Задание A -> В записях, начиная с самой первой строки и заканчивая строкой с «click(x=16, y=595)» включительно, переименуйте «coordinates» в «location», а всё прочее оставьте без изменений. Изображения в ответ не включайте.

Текст документа ->
..............................

Онлайновое издание «Новая Хроника текущих событий» выпустило очередной
Список политзаключенных Российской Федерации. Предыдущий выпуск был в марте, так что есть возможность сравнить, и лучше всего картину происходящего в стране описывают цифры. В августовском списке 217 человек, в мартовском их было 181 - рост на 20% (в октябрьском было 114, увеличение почти вдвое за неполный год).
С учетом людей, исключенных из списка по разным причинам (окончание срока, амнистия, получение политического убежища за границей и пр.), новые дела были возбуждены против 61 человека, то есть в среднем каждый месяц под молоток репрессий попадают 12 человек. Средний срок лишения свободы по приговорам также вырос - с 5 лет 10 месяцев до 6 лет 2 месяцев (в прошлом октябре он был 4,5 года).
Еще одно сравнение - историческое. В последнем списке советских политзаключенных, составленном правозащитником Кронидом Любарским перед «горбачевской амнистией» (1986 год), было чуть более 280 имен. Однако сравнивать напрямую некорректно: в списке Любарского были представлены политзеки со всего СССР, а значит, по числу политзаключенных на душу населения Путину уже легко удалось перескочить советскую планку.

..............................

Задание B -> Продолжите текст о росте числа политзаключенных в России с того места, где он заканчивается.

Строки с данными для указания точек:
..............................

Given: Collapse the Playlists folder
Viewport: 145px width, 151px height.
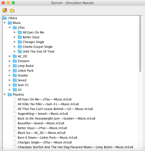Looking at the screenshot, I should pos(5,94).
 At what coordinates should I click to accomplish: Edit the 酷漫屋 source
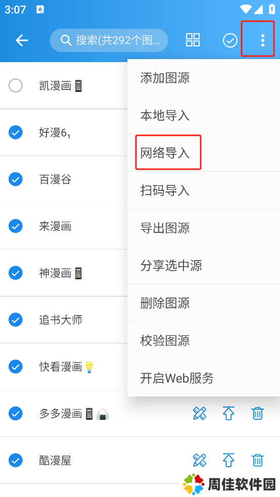pyautogui.click(x=200, y=460)
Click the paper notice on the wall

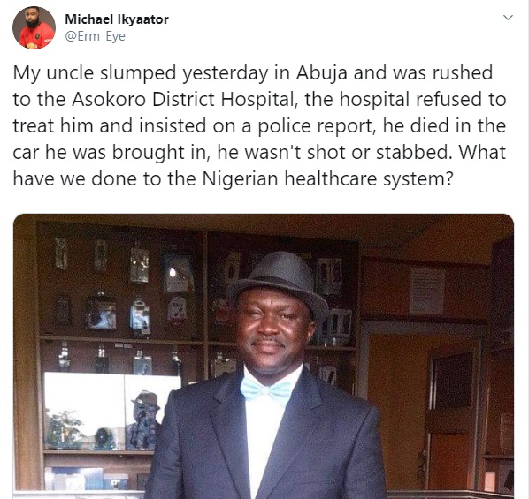click(x=427, y=291)
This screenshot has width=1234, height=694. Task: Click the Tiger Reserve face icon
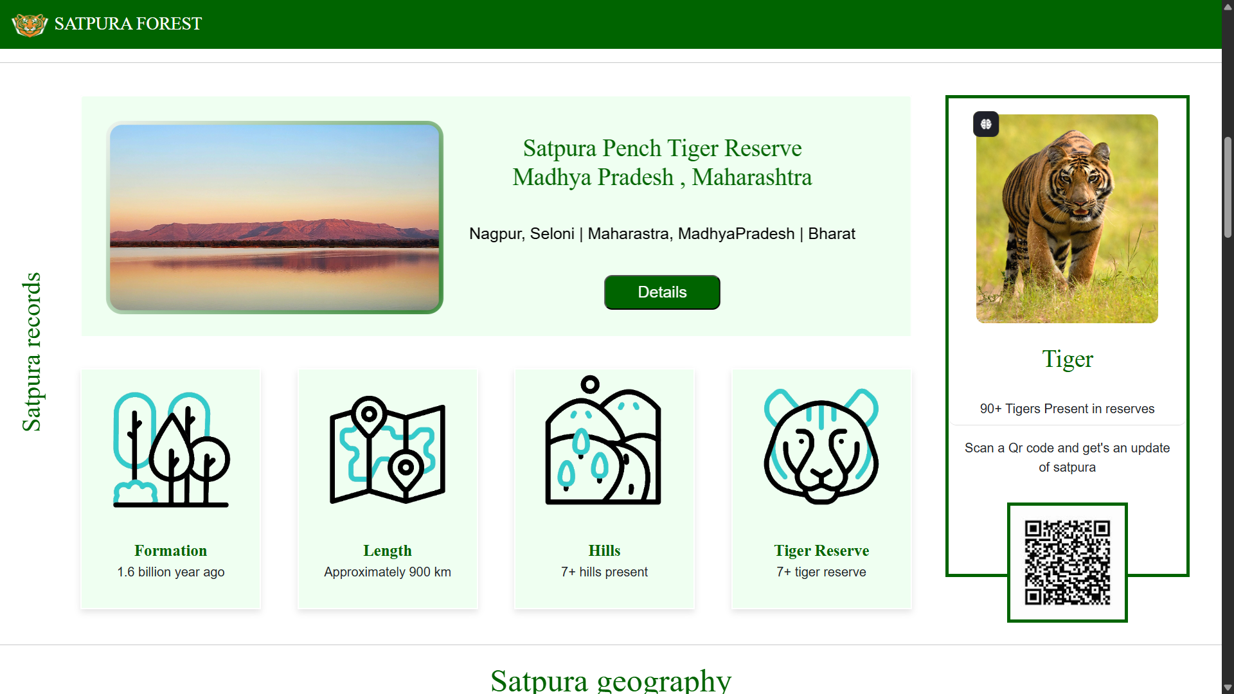point(821,446)
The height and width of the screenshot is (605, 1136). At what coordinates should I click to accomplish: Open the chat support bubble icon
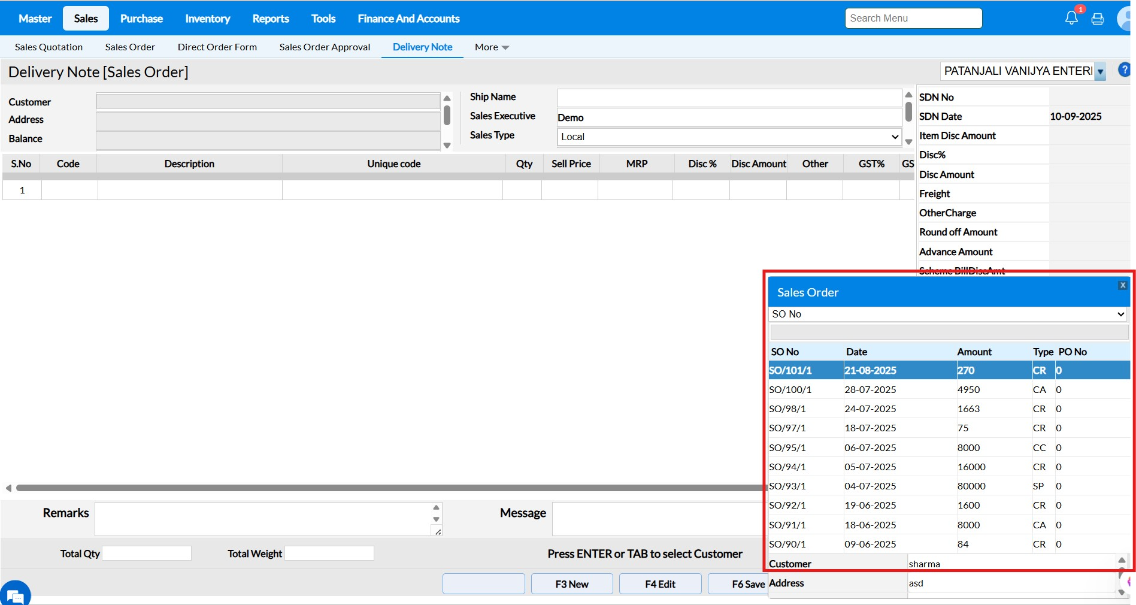click(x=16, y=595)
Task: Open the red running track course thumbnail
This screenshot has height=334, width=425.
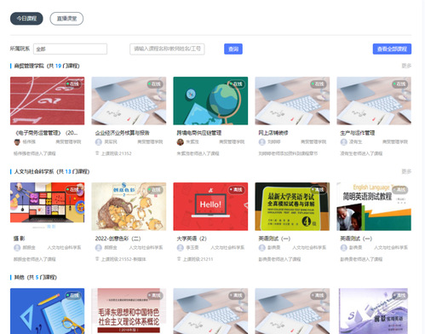Action: click(48, 101)
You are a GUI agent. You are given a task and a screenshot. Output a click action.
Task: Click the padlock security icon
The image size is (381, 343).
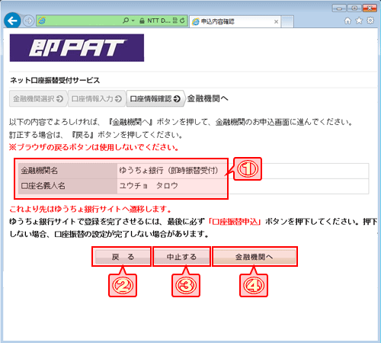142,21
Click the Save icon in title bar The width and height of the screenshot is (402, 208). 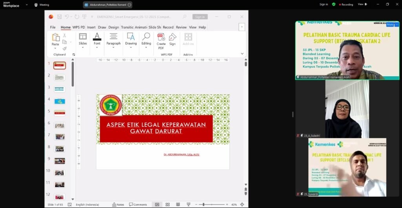click(59, 17)
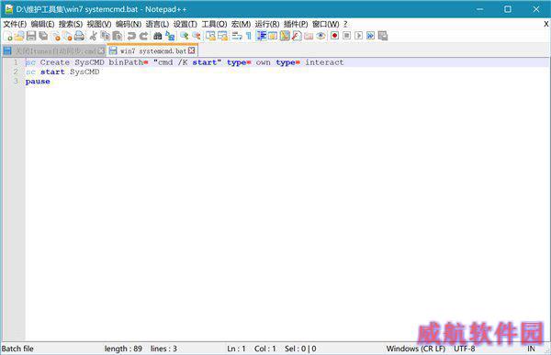Toggle Show all characters pilcrow icon
551x355 pixels.
[249, 36]
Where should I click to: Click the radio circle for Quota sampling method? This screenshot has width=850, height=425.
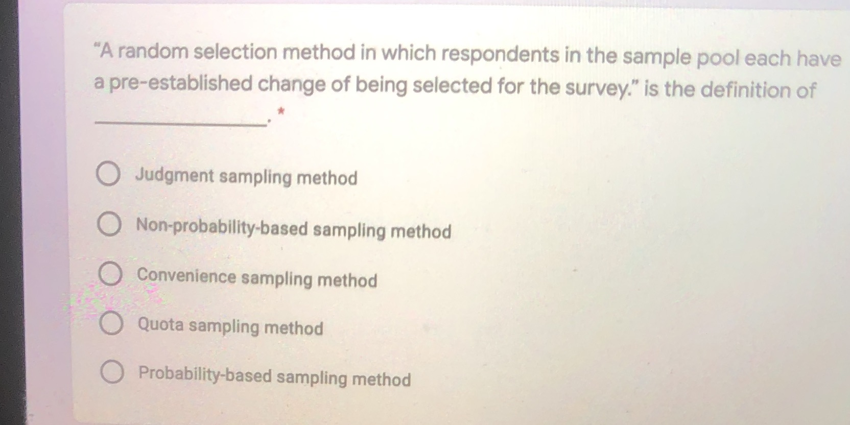coord(112,324)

..............................

Ответ A ->
Given: Collapse the Playlists folder
Viewport: 145px width, 151px height.
Looking at the screenshot, I should pos(5,94).
 At what location should I click to accomplish: Edit the 酷漫屋 source
pyautogui.click(x=200, y=460)
Click the paper notice on the wall

click(x=427, y=291)
This screenshot has width=1234, height=694. Task: Click the Tiger Reserve face icon
point(821,446)
The height and width of the screenshot is (605, 1136). At what location should I click to accomplish: Open the chat support bubble icon
click(x=16, y=595)

Ответ B ->
На более глубоком уровне за цифрами скрываются еще более интересные процессы. В том же 1986 году в СССР прошел последний процесс, на котором человека осудили «за разговоры». Рижанин Михаил Бомбин поспорил с попутчиками в поезде на тему войны в Афганистане - и на вокзале в Москве его уже встречали агенты КГБ. С тех пор никого «за разговоры» в стране не судили. Не судили до нынешнего года, пока крымчанин
Мустафа Ягъяев не выразил несогласие с аннексией Крыма с беседе с сотрудницами бухгалтерии. Суд легко обнаружил в речах Ягъяева «разжигание межнациональной розни» и выдал ему условный срок с запретом «заниматься деятельностью, связанной с передачей и распространением любой информации» - то есть формально Ягъяеву запретили впредь вообще открывать рот. А житель Старой Руссы
Антон Изокайтис был осужден за разговоры, которые вел с полицейскими, которые в новогоднюю ночь привезли его в отделение с улицы. Нетрезвый монолог Изокайтиса в «обезьяннике» потянул на
два года колонии-поселения.
Ощущение «машины времени» становится еще более явным при ознакомлении с другими делами. В 1978 году двое жителей Куйбышева были осуждены за попытку подорвать бюст министра обороны Устинова. Их судили за «диверсию». А крымских узников
Афанасьева, Кольченко и Сенцова суд приговорил уже за «терроризм» в составе «террористической группы». И «терроризм», и дикие срока приговора вызывают еще более давние ассоциации - со сталинскими процессами, где не мелочились и выдавали по 10-20 лет за те же мифические «терроризм» и «шпионаж».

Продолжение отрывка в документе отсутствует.